The theory goes that large groups are smarter than any individual. Meanwhile, an overlapping theory proposes that markets act to aggregate information.
It works like this:
Everyone knows a little something about how much pork bellies should cost. Even if you just buy bacon down at the Piggly Wiggly, you know something. All these people with at least a little knowledge get together in the commodity market, setting bids and asks based on their individual knowledge of the supply and demand...and whammo, the market integrates all the information into a single price. Meanwhile, as new information comes in (farm reports, news flashes about a zombie-like plague affecting pigs in Kentucky, etc.), prices change in reaction to the new data.
A predictive market takes that hive-mind, price-finding concept to non-financial predictions. Want to know who will win the upcoming presidential nomination? How about the next NBA championship? You could read half-cocked opinions on Twitter. You could check betting odds in Vegas. Or you could turn to a predictive market.
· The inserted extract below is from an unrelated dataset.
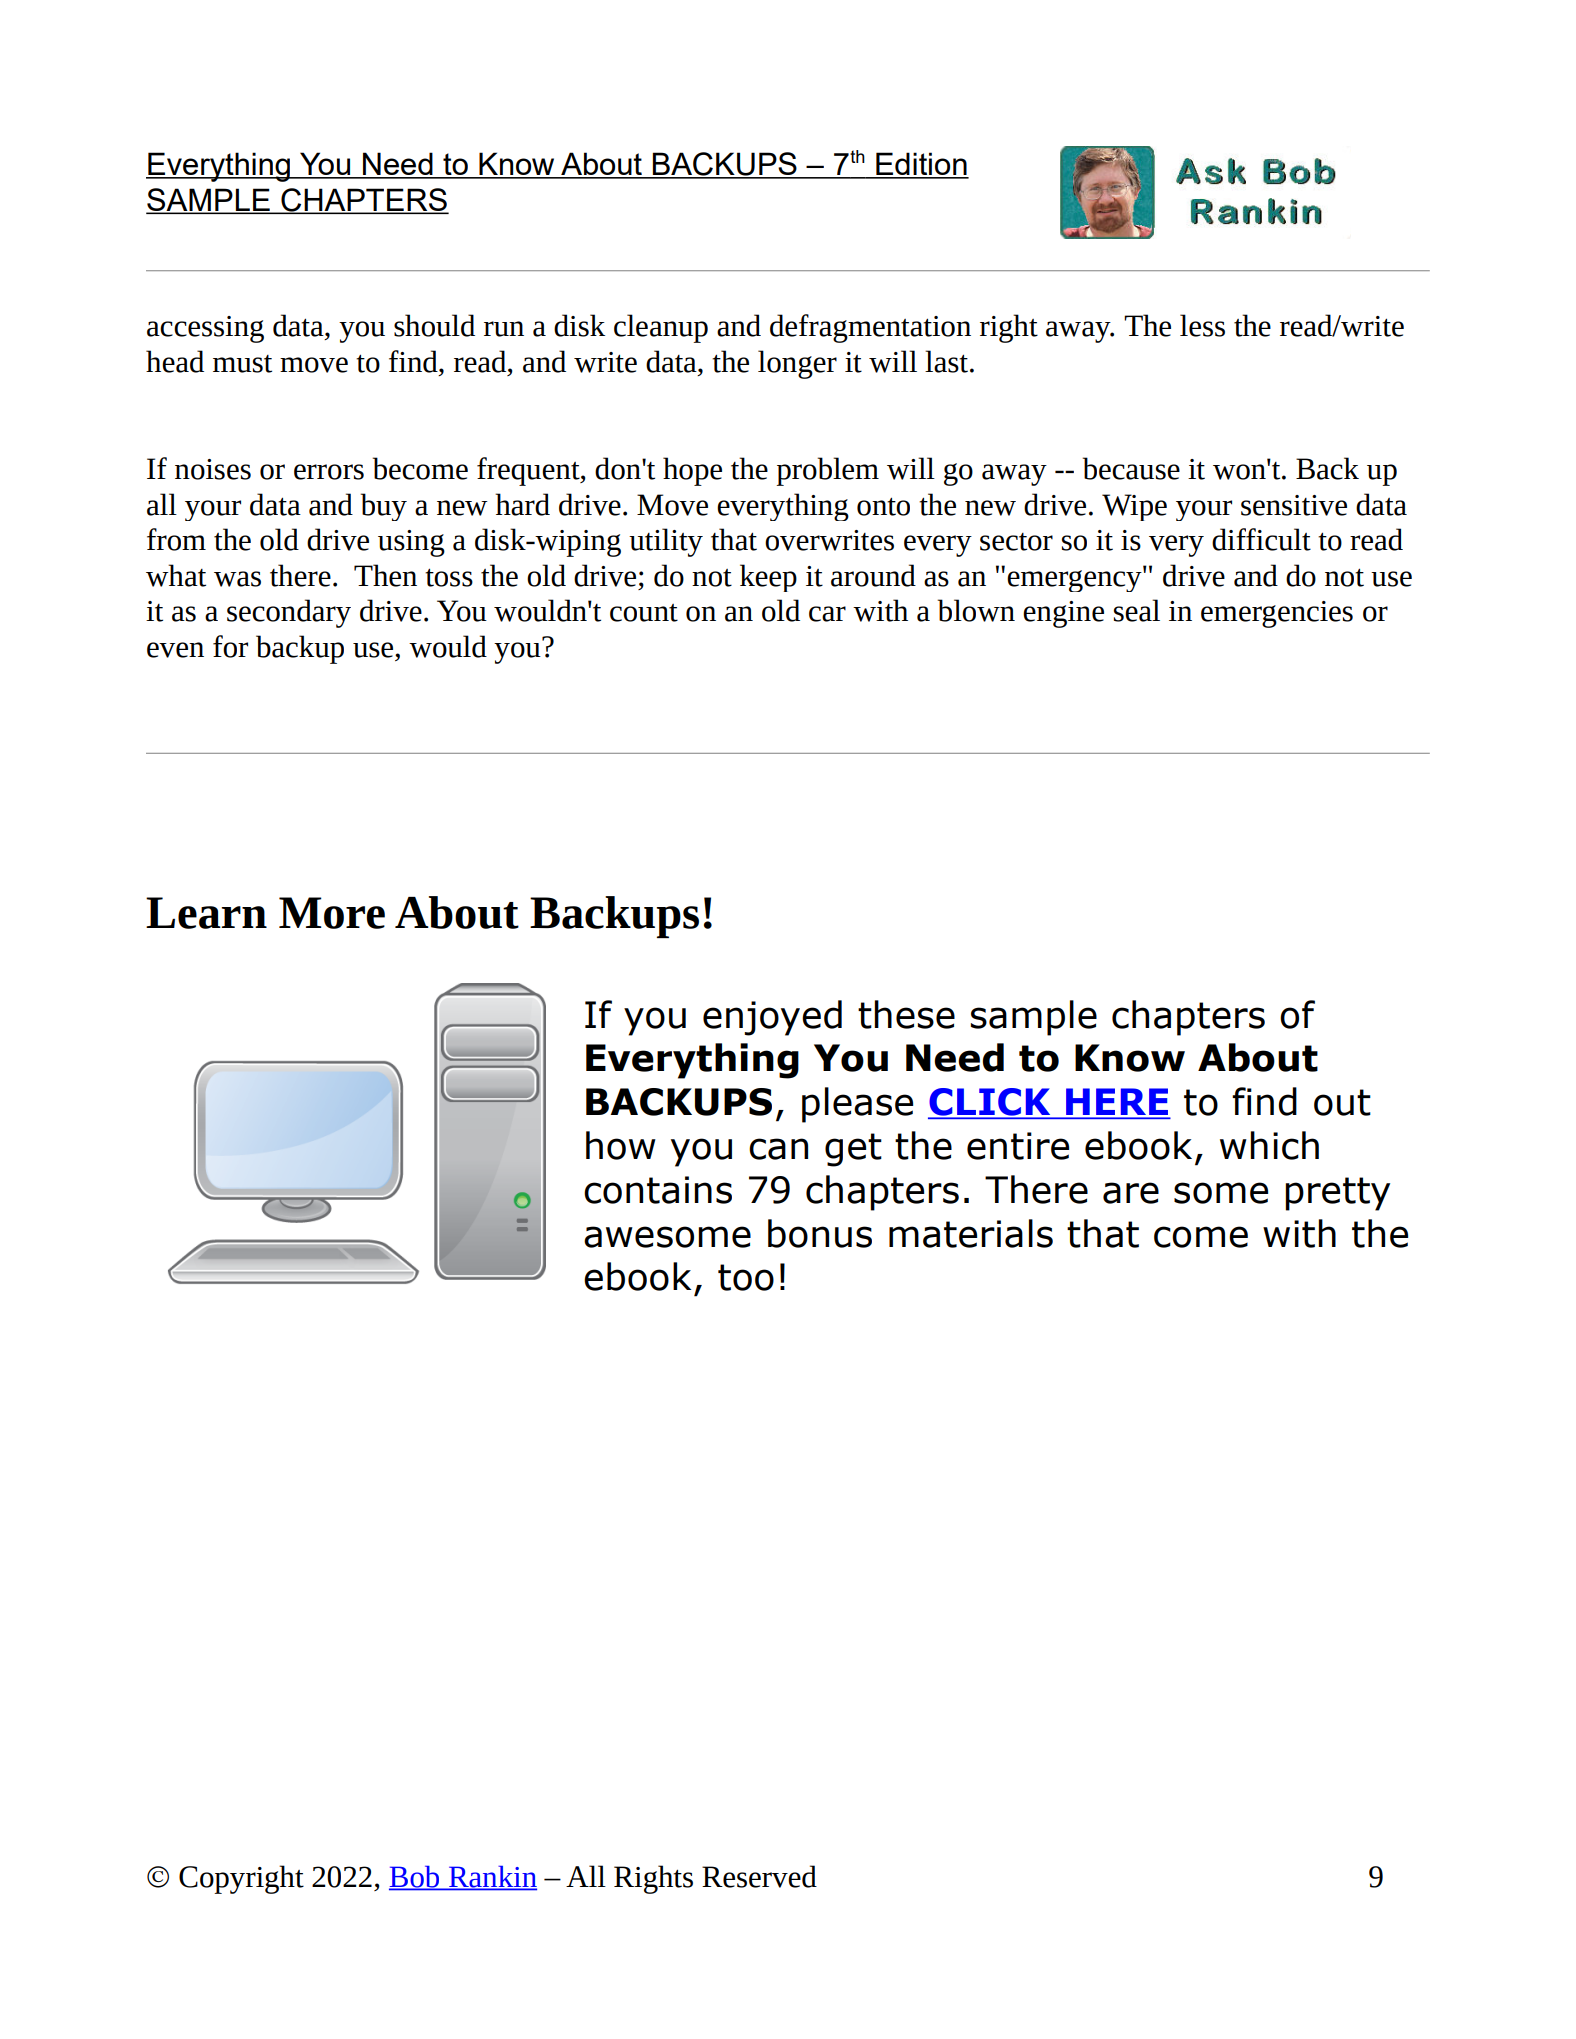  I want to click on More, so click(332, 913).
On the market, various outcomes will trade like stocks in the financial market. So...you can "buy" shares in "Golden State Warriors win NBA finals"...essentially futures contracts for that particular outcome. People then buy and sell those future bets on a market place. Rising prices for that outcome indicate that market participants think it is becoming more likely. Falling prices suggest chances are becoming more remote.